=== Text segment ===
■ ■ ■ ■ ■ ■ ■

So, my first attempt looked something like this:
(define (avg lst)
(cond
[(null? lst) '()]
[(/ (apply + lst) (length lst))]))
(define (make-averager period)
(let ([prev '()])
(lambda (i)
(set! prev (cons i prev))
(cond
[(< (length prev) period) i]
[else (avg (take prev period))]))))
(map (make-averager 3) '(1 2 3 4 5))
> '(1 2 2 3 4)
This works. And I like the use of map. It seems composible and open to refactoring. I could see in the future having cousins like:
(map (make-bollinger 5) '(1 2 3 4 5))
(map (make-std-deviation 2) '(1 2 3 4 5))
etc.
But, it's not in the spirit of Scheme (right?) because I'm accumulating with side effects. So I rewrote it to look like this:
(define (moving-average l period)
(let loop ([l l] [acc '()])
(if (null? l)
l
(let* ([acc (cons (car l) acc)]
[next
(cond
[(< (length acc) period) (car acc)]
[else (avg (take acc period))])])
(cons next (loop (cdr l) acc))))))
(moving-average '(1 2 3 4 5) 3)
> '(1 2 2 3 4)
Now, this version is more difficult to grok at first glance. So I have a couple questions:
Is there a more elegant way to express the recursive version using some of the built in iteration constructs of racket (like
for/fold)? Is it even tail recursive as written?Is there any way to write the first version without the use of an accumulator variable?
Is this type of problem part of a larger pattern for which there are accepted best practices, especially in Scheme?
Solution
It's a little strange to me that you're starting before the first of the list but stopping sharply at the end of it. That is, you're taking the first element by itself and the first two elements by themselves, but you don't do the same for the last element or the last two elements.
That's somewhat orthogonal to the solution for the problem. I don't think the accumulator is making your life any easier here, and I would write the solution without it:
#lang racket
(require rackunit)
;; given a list of numbers and a period,
;; return a list of the averages of all
;; consecutive sequences of 'period'
;; numbers taken from the list.
(define ((moving-average period) l)
(cond [(< (length l) period) empty]
[else (cons (mean (take l period))
((moving-average period) (rest l)))]))
;; compute the mean of a list of numbers
(define (mean l)
(/ (apply + l) (length l)))
(check-equal? (mean '(4 4 1)) 3)
(check-equal? ((moving-average 3) '(1 3 2 7 6)) '(2 4 5))
OTHER TIPS
Well, as a general rule, you want to separate the manner in which you recurse and/or iterate from the content of the iteration steps. You mention fold in your question, and this points in the right step: you want some form of higher-order function that will handle the list traversal mechanics, and call a function you supply with the values in the window.

■ ■ ■ ■ ■ ■ ■

=== Source excerpt ===
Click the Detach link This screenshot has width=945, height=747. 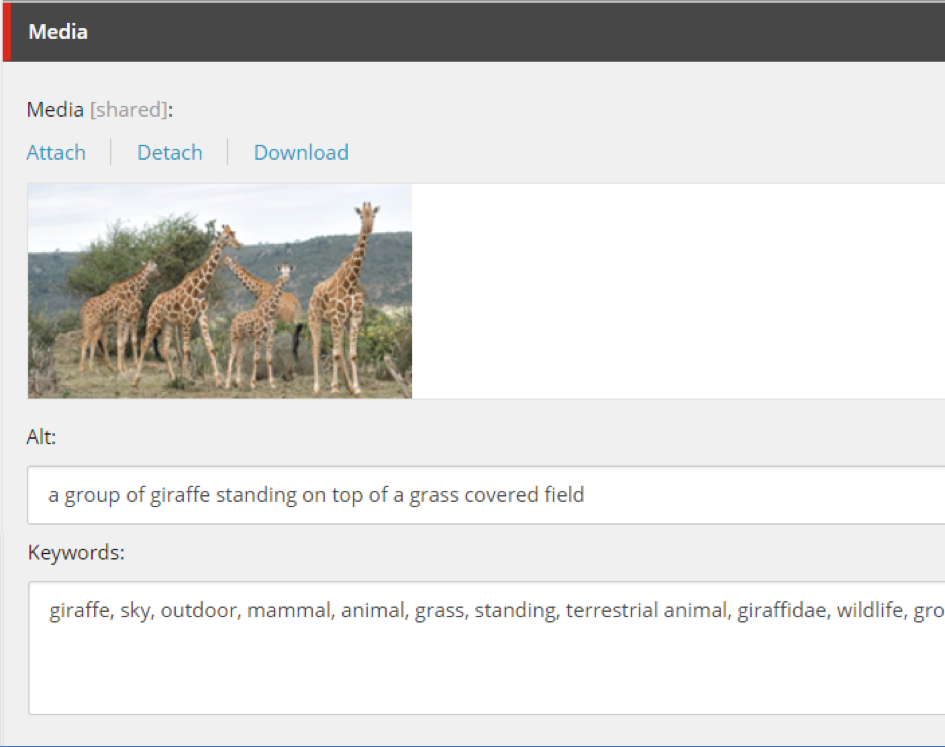click(170, 153)
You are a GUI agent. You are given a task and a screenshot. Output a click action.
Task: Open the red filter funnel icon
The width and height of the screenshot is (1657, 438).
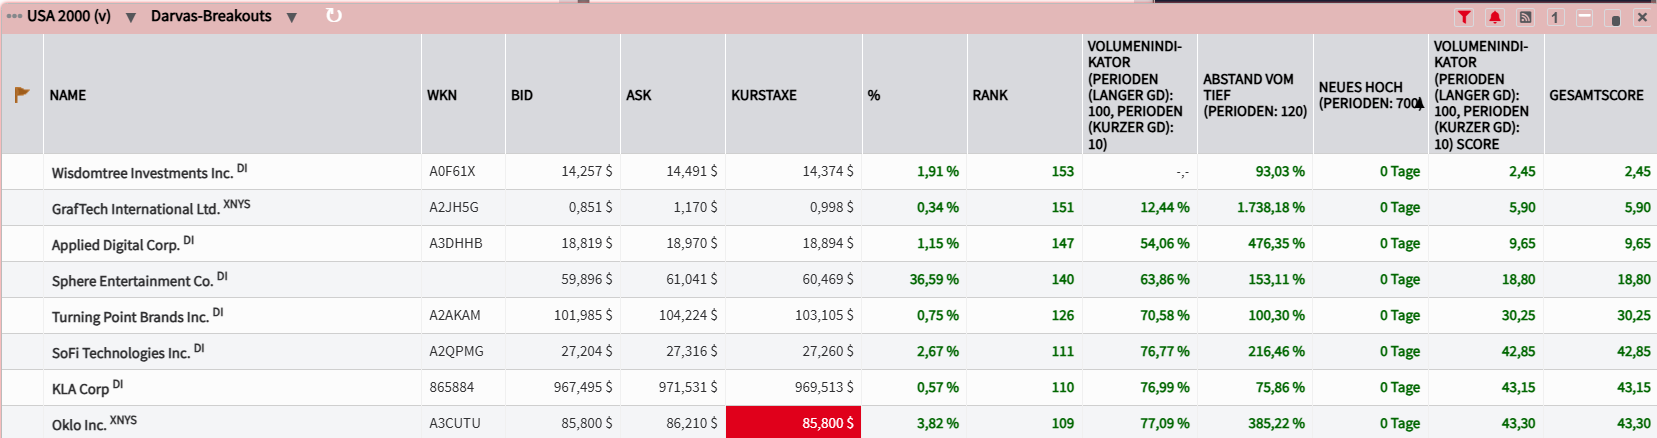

■ ■ ■ ■ ■ ■ ■

=== Given request ===
Please extend the Racket moving-average thread, starting right after its last sentence. The data has no connection to the Racket moving-average thread.

=== Exercise response ===
I cooked this up in three minutes; it's probably wrong in many ways, but it should give you an idea:
;;;
;;; Traverse a list from left to right and call fn with the "windows"
;;; of the list. fn will be called like this:
;;;
;;; (fn prev cur next accum)
;;;
;;; where cur is the "current" element, prev and next are the
;;; predecessor and successor of cur, and accum either init or the
;;; accumulated result from the preceeding call to fn (like
;;; fold-left).
;;;
;;; The left-edge and right-edge arguments specify the values to use
;;; as the predecessor of the first element of the list and the
;;; successor of the last.
;;;
;;; If the list is empty, returns init.
;;;
(define (windowed-traversal fn left-end right-end init list)
(if (null? list)
init
(windowed-traversal fn
(car list)
right-end
(fn left-end
(car list)
(if (null? (cdr list))
right-end
(second list))
init)
(cdr list))))
(define (moving-average list)
(reverse!
(windowed-traversal (lambda (prev cur next list-accum)
(cons (avg (filter true? (list prev cur next)))
list-accum))
#f
#f
'()
list)))
Alternately, you could define a function that converts a list into n-element windows and then map average over the windows.
(define (partition lst default size)
(define (iter lst len result)
(if (< len 3)
(reverse result)
(iter (rest lst)
(- len 1)
(cons (take lst 3) result))))
(iter (cons default (cons default lst))
(+ (length lst) 2)
empty))
(define (avg lst)
(cond
[(null? lst) 0]
[(/ (apply + lst) (length lst))]))
(map avg (partition (list 1 2 3 4 5) 0 3))
Also notice that the partition function is tail-recursive, so it doesn't eat up stack space -- this is the point of result and the reverse call. I explicitly keep track of the length of the list to avoid either repeatedly calling length (which would lead to O(N^2) runtime) or hacking together a at-least-size-3 function. If you don't care about tail recursion, the following variant of partition should work:
(define (partition lst default size)
(define (iter lst len)
(if (< len 3)
empty
(cons (take lst 3)
(iter (rest lst)
(- len 1)))))
(iter (cons default (cons default lst))
(+ (length lst) 2)))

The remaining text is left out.